─── EXCERPT PROVIDED ───

PARKERSBURG - A couple hundred students, educators and business leaders mingled Friday afternoon at West Virginia University-Parkersburg for the 2013 Partners in Education luncheon.
Jill Parsons, president/CEO of the Mid-Ohio Valley Chamber of Commerce, said more than 280 teachers, students education officials and business leaders attended Friday's "Preparing for Tomorrow" luncheon, representing every school - both public and private - in Wood County.
The luncheon was supported by Kraton Polymers and held at WVUP. It was emceed by Larry Holdren with Peoples Bank.
Photo by Jody Murphy
Doug Kiger, director of the Wood County Technical Center, left, talks with student Eric Gifford, center, and Partner in Education Clint Way, right with the Dr Pepper Snapple group. The group was among hundreds of students, educators and business leaders who mingled Friday at West Virginia University-Parkersburg for the 2013 Partners in Education luncheon.
Photo by Jody Murphy
Lisa Ketchum, development director for the Education Alliance, speaks.
Dave Lewis, with WesBanco, recognized the new partners in education. Since the program started in 1984, Lewis said it has been about "businesses being involved to help kids."
He noted nine new business partners: Wharton Auto Group at Jefferson Elementary; First Neighborhood Bank at Madison Elementary; Peoples Bank at Martin Elementary; Advantage Bank at Neale Elementary; Frontier Communications at Edison Middle; Camden Clark Medical Center and Gaskets, Packings & Seals at Parkersburg Catholic High; Pepsi at Parkersburg South High and National College at Adult Basic Education.
"Partners in Education takes many forms," Parsons said. She said partners provide financial assistance and human resources to the education community.
"They read, or work a carnival table, or bring lunch to teachers," she said. "Schools reciprocate with artwork and beautification projects. With older children there is mentoring."
Parsons said one of the more popular mentoring programs is done by Woodcraft, which conducts mock job interviews with fifth-grade students and has them shadow workers.
"Fifth grade and they are already starting to be in the business community," Parsons said. "The kids love this program."
Lisa Ketchum, development director for the Education Alliance, delivered the opening remarks. She highlighted the importance of businesses mentoring educational communities.
"It improves attitudes, schools and increases performance," she said. "Partnerships can truly make a difference.
"I applaud the commitment to Wood County Schools," Ketchum said.

─── THE DATA ───

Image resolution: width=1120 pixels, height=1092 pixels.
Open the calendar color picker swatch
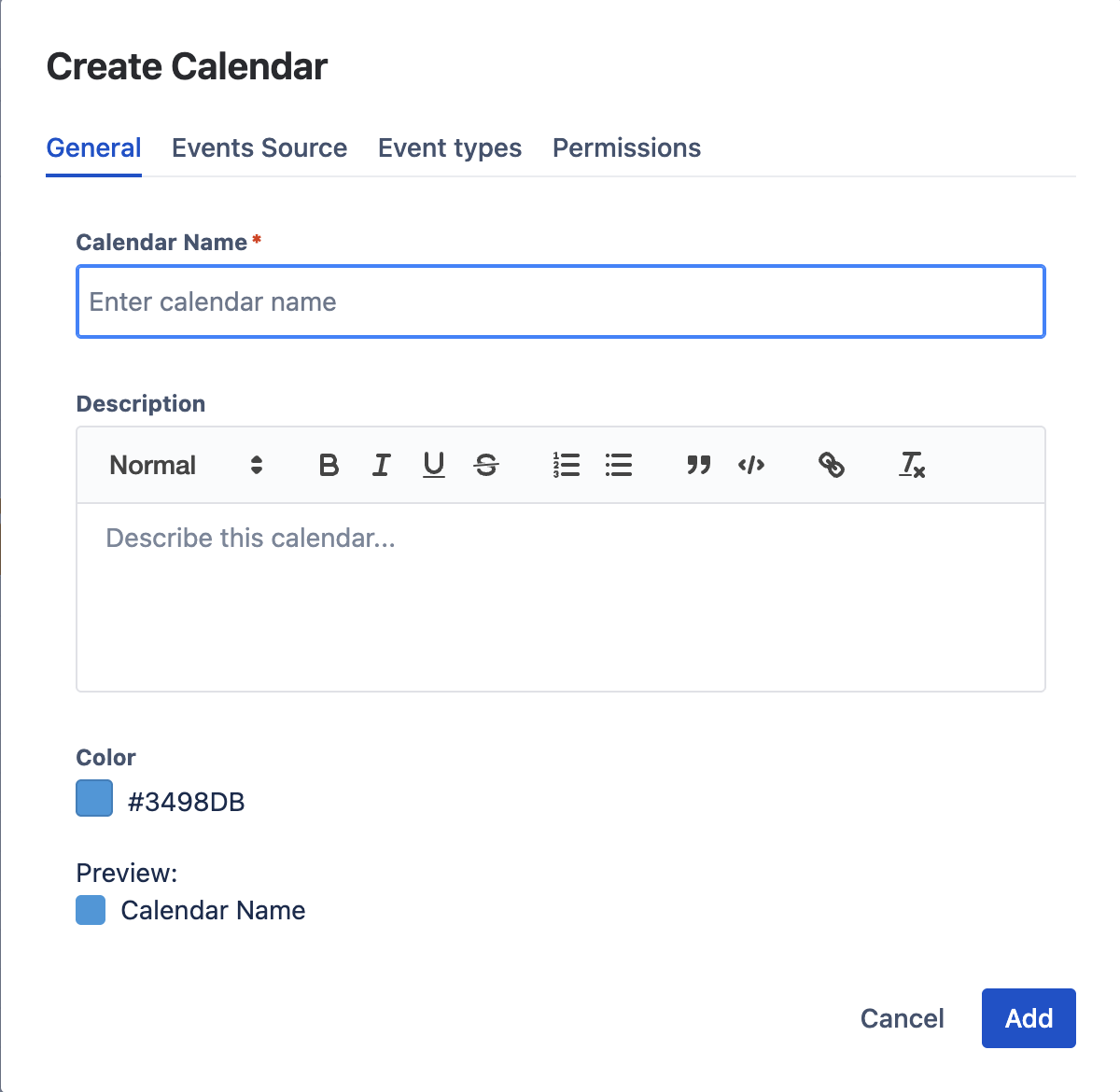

───

WORK INSTRUCTIONS: Copy the passage from the article on the 2013 Partners in Education luncheon, starting at "Parsons said one" and ending at "make a difference.".

EXERCISE RESULT:
Parsons said one of the more popular mentoring programs is done by Woodcraft, which conducts mock job interviews with fifth-grade students and has them shadow workers.
"Fifth grade and they are already starting to be in the business community," Parsons said. "The kids love this program."
Lisa Ketchum, development director for the Education Alliance, delivered the opening remarks. She highlighted the importance of businesses mentoring educational communities.
"It improves attitudes, schools and increases performance," she said. "Partnerships can truly make a difference.